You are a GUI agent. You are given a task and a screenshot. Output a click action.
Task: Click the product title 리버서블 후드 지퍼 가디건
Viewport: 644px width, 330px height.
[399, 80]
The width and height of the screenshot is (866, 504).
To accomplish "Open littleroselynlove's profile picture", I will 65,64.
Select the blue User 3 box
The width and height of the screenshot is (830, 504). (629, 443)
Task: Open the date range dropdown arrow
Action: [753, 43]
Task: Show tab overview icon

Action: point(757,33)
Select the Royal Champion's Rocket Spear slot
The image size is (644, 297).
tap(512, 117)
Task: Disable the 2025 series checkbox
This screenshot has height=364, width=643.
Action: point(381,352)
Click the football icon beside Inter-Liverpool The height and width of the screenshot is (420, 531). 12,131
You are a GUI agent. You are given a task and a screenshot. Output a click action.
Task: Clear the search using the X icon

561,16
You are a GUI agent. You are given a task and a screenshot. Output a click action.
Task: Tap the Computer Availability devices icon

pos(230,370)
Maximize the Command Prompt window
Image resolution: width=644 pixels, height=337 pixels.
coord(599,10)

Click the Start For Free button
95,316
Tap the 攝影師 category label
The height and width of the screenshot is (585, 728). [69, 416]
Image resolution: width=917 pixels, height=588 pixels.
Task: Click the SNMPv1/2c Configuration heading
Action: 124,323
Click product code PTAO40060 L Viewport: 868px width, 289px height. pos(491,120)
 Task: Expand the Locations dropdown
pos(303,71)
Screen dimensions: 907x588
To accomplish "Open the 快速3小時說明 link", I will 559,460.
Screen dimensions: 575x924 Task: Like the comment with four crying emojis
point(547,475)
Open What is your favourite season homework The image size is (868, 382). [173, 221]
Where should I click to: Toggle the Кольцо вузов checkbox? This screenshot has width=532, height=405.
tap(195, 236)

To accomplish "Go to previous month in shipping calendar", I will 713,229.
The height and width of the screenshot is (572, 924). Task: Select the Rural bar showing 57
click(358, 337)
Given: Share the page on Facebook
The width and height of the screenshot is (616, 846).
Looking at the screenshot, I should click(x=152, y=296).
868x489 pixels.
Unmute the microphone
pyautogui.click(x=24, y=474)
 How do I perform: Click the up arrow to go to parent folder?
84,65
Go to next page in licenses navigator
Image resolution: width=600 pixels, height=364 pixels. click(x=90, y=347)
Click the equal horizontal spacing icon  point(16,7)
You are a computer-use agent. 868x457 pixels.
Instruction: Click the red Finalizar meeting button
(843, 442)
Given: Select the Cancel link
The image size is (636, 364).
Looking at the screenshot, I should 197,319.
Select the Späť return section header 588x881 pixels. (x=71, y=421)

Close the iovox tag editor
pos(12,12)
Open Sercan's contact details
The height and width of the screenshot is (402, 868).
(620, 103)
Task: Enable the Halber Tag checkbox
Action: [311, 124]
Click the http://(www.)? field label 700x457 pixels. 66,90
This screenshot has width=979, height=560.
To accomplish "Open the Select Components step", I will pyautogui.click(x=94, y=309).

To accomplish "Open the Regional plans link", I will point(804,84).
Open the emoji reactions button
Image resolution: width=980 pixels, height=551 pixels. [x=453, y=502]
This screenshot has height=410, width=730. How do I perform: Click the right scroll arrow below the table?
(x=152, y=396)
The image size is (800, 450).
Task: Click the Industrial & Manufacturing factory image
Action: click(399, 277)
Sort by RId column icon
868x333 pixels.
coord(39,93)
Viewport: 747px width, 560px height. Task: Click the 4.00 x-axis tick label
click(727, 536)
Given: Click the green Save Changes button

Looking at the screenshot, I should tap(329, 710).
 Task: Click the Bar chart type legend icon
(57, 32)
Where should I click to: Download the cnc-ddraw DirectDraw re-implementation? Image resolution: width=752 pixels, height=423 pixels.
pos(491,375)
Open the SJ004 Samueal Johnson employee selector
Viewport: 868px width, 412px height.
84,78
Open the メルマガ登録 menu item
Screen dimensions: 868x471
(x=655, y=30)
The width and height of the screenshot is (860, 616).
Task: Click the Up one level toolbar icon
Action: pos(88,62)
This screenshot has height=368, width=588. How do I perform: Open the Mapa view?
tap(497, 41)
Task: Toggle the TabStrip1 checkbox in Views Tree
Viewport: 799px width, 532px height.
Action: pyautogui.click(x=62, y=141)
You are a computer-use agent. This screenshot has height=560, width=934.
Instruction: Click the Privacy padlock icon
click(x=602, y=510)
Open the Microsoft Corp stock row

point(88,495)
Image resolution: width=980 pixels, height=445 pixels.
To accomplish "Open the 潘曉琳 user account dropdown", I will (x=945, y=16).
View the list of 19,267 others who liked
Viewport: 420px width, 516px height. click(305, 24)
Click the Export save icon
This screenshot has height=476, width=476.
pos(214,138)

+ + + + + + +

— WORK ORDER —
Retype each of the preceding records exactly as printed.

— YOUR SOLUTION —
You are a GUI agent. You are given a task and a screenshot. Output a click action.
Task: Click the product title 리버서블 후드 지퍼 가디건
Viewport: 644px width, 330px height.
[399, 80]
The width and height of the screenshot is (866, 504).
To accomplish "Open littleroselynlove's profile picture", I will 65,64.
Select the blue User 3 box
The width and height of the screenshot is (830, 504). (629, 443)
Task: Open the date range dropdown arrow
Action: [753, 43]
Task: Show tab overview icon

Action: point(757,33)
Select the Royal Champion's Rocket Spear slot
The image size is (644, 297).
tap(512, 117)
Task: Disable the 2025 series checkbox
This screenshot has height=364, width=643.
Action: point(381,352)
Click the football icon beside Inter-Liverpool The height and width of the screenshot is (420, 531). 12,131
You are a GUI agent. You are given a task and a screenshot. Output a click action.
Task: Clear the search using the X icon

561,16
You are a GUI agent. You are given a task and a screenshot. Output a click action.
Task: Tap the Computer Availability devices icon

pos(230,370)
Maximize the Command Prompt window
Image resolution: width=644 pixels, height=337 pixels.
coord(599,10)

Click the Start For Free button
95,316
Tap the 攝影師 category label
The height and width of the screenshot is (585, 728). [69, 416]
Image resolution: width=917 pixels, height=588 pixels.
Task: Click the SNMPv1/2c Configuration heading
Action: 124,323
Click product code PTAO40060 L Viewport: 868px width, 289px height. pos(491,120)
 Task: Expand the Locations dropdown
pos(303,71)
Screen dimensions: 907x588
To accomplish "Open the 快速3小時說明 link", I will 559,460.
Screen dimensions: 575x924 Task: Like the comment with four crying emojis
point(547,475)
Open What is your favourite season homework The image size is (868, 382). [173, 221]
Where should I click to: Toggle the Кольцо вузов checkbox? This screenshot has width=532, height=405.
tap(195, 236)

To accomplish "Go to previous month in shipping calendar", I will 713,229.
The height and width of the screenshot is (572, 924). Task: Select the Rural bar showing 57
click(358, 337)
Given: Share the page on Facebook
The width and height of the screenshot is (616, 846).
Looking at the screenshot, I should click(x=152, y=296).
868x489 pixels.
Unmute the microphone
pyautogui.click(x=24, y=474)
 How do I perform: Click the up arrow to go to parent folder?
84,65
Go to next page in licenses navigator
Image resolution: width=600 pixels, height=364 pixels. click(x=90, y=347)
Click the equal horizontal spacing icon  point(16,7)
You are a computer-use agent. 868x457 pixels.
Instruction: Click the red Finalizar meeting button
(843, 442)
Given: Select the Cancel link
The image size is (636, 364).
Looking at the screenshot, I should 197,319.
Select the Späť return section header 588x881 pixels. (x=71, y=421)

Close the iovox tag editor
pos(12,12)
Open Sercan's contact details
The height and width of the screenshot is (402, 868).
(620, 103)
Task: Enable the Halber Tag checkbox
Action: [311, 124]
Click the http://(www.)? field label 700x457 pixels. 66,90
This screenshot has width=979, height=560.
To accomplish "Open the Select Components step", I will pyautogui.click(x=94, y=309).

To accomplish "Open the Regional plans link", I will point(804,84).
Open the emoji reactions button
Image resolution: width=980 pixels, height=551 pixels. [x=453, y=502]
This screenshot has height=410, width=730. How do I perform: Click the right scroll arrow below the table?
(x=152, y=396)
The image size is (800, 450).
Task: Click the Industrial & Manufacturing factory image
Action: click(399, 277)
Sort by RId column icon
868x333 pixels.
coord(39,93)
Viewport: 747px width, 560px height. Task: Click the 4.00 x-axis tick label
click(727, 536)
Given: Click the green Save Changes button

Looking at the screenshot, I should tap(329, 710).
 Task: Click the Bar chart type legend icon
(57, 32)
Where should I click to: Download the cnc-ddraw DirectDraw re-implementation? Image resolution: width=752 pixels, height=423 pixels.
pos(491,375)
Open the SJ004 Samueal Johnson employee selector
Viewport: 868px width, 412px height.
84,78
Open the メルマガ登録 menu item
Screen dimensions: 868x471
(x=655, y=30)
The width and height of the screenshot is (860, 616).
Task: Click the Up one level toolbar icon
Action: pos(88,62)
This screenshot has height=368, width=588. How do I perform: Open the Mapa view?
tap(497, 41)
Task: Toggle the TabStrip1 checkbox in Views Tree
Viewport: 799px width, 532px height.
Action: pyautogui.click(x=62, y=141)
You are a computer-use agent. This screenshot has height=560, width=934.
Instruction: Click the Privacy padlock icon
click(x=602, y=510)
Open the Microsoft Corp stock row

point(88,495)
Image resolution: width=980 pixels, height=445 pixels.
To accomplish "Open the 潘曉琳 user account dropdown", I will (x=945, y=16).
View the list of 19,267 others who liked
Viewport: 420px width, 516px height. click(305, 24)
Click the Export save icon
This screenshot has height=476, width=476.
pos(214,138)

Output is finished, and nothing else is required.